When she complained about not having time for a life, her husband suggested she take up a hobby. He bought her a beading kit for Christmas one year. She made one pair of earrings and then put the kit away. He bought her a meditation book, but she couldn't stop the thoughts in her head long enough to meditate so she put the book on a shelf. He suggested yoga to help her manage her stress, but the CD he got her was never even unpackaged. His last kick was that she should learn to knit—something she can do on an airplane or in front of the television. At least he didn't bother investing in that idea.

She knew she should have more of a personal life, but she couldn't think of a single current friend who hadn't started out a professional colleague. She didn't socialize on weekends, preferring to catch up on work or school. Her "community" was online professional groups.

She thought about her brother who called her a "human doing" instead of a human being. She realized sadly that she didn't know how to just "be."

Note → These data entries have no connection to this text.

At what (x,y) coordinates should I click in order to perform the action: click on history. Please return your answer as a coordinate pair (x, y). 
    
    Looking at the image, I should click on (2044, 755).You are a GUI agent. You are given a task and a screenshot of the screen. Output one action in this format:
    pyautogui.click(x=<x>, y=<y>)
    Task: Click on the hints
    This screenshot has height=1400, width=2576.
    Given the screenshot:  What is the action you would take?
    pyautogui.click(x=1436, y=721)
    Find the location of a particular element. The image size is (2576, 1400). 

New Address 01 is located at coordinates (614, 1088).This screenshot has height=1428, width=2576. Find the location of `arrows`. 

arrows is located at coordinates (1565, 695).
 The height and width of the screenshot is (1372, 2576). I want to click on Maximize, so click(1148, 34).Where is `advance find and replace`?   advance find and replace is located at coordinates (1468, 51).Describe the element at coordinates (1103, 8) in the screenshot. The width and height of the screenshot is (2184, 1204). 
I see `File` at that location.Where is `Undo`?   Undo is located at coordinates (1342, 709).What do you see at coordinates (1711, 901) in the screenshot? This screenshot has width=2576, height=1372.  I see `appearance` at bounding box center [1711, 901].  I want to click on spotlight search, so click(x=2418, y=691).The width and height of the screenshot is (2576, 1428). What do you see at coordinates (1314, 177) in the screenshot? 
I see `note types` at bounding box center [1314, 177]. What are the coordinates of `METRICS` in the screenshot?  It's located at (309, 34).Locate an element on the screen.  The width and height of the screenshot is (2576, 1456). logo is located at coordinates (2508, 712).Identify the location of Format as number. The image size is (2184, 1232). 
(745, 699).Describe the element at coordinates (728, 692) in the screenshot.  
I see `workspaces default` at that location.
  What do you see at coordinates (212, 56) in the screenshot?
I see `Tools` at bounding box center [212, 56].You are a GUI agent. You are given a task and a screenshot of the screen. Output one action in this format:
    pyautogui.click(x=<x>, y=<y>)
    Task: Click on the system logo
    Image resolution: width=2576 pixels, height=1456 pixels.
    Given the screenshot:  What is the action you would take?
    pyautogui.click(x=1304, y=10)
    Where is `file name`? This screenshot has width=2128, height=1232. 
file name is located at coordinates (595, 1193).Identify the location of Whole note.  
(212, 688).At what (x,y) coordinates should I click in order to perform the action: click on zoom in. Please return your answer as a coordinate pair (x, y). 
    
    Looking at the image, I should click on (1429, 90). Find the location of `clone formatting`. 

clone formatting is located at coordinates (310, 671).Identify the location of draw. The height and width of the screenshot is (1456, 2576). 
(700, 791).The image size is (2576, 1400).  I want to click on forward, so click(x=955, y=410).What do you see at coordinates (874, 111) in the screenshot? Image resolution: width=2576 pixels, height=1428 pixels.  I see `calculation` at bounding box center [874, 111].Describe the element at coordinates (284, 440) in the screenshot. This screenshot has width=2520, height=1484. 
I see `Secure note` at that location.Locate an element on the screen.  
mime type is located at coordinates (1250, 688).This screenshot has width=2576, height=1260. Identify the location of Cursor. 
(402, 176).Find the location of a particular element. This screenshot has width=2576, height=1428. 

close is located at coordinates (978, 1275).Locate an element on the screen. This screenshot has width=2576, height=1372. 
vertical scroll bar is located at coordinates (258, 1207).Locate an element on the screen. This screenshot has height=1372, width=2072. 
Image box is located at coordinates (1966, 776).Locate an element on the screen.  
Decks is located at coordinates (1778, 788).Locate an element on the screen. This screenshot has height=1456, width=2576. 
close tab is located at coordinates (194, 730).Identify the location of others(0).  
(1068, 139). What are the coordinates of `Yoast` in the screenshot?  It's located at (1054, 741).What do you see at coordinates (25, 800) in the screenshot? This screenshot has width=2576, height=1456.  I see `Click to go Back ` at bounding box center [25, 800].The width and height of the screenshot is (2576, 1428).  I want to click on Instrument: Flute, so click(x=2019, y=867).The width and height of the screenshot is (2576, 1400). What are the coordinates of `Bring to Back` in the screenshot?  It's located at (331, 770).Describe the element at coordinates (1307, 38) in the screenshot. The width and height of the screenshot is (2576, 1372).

Working for the "next" goal and accomplishment, Tyra had three professional goals: (1) to be named "one of the 25 most influential people" in an annual industry list, (2) to be given the Professional Achievement Award by a prominent industry foundation, and (3) to complete her Ph.D. She received the first acknowledgement a few years ago, will be honored with the second next year, and should complete her Ph.D. next year as well. The problem is—what then? She has conflicting feelings about her achievements. As proud as she is of them, as good as they make her feel, there's also that nagging feeling of "is that it?" Has she reached the pinnacle of her career at 41 so that it's all downhill from here? Are there no significant goals to strive for?

To complicate matters further, Tyra recently decided to apply for a full-time faculty position. She has mixed feelings about the job. On the one hand, having a full-time job would give her more security, more time at home, allow her to spend less time on planes and presumably allow her to take weekends off—at least most of the time. She would have a simple and straightforward answer to the question "What do you do?" She might be able to devote more time to her family and friends…and yes, even hobbies.

On the other hand, she has a paralyzing fear of being forgotten, of disappearing, of being a (gasp!) has-been by 42. And she worries about whether there is enough variety in the faculty position to satisfy the "itch." Her fear is that she may find herself with a full-time job taking on outside work in the never-ending quest to keep the "itch" at bay.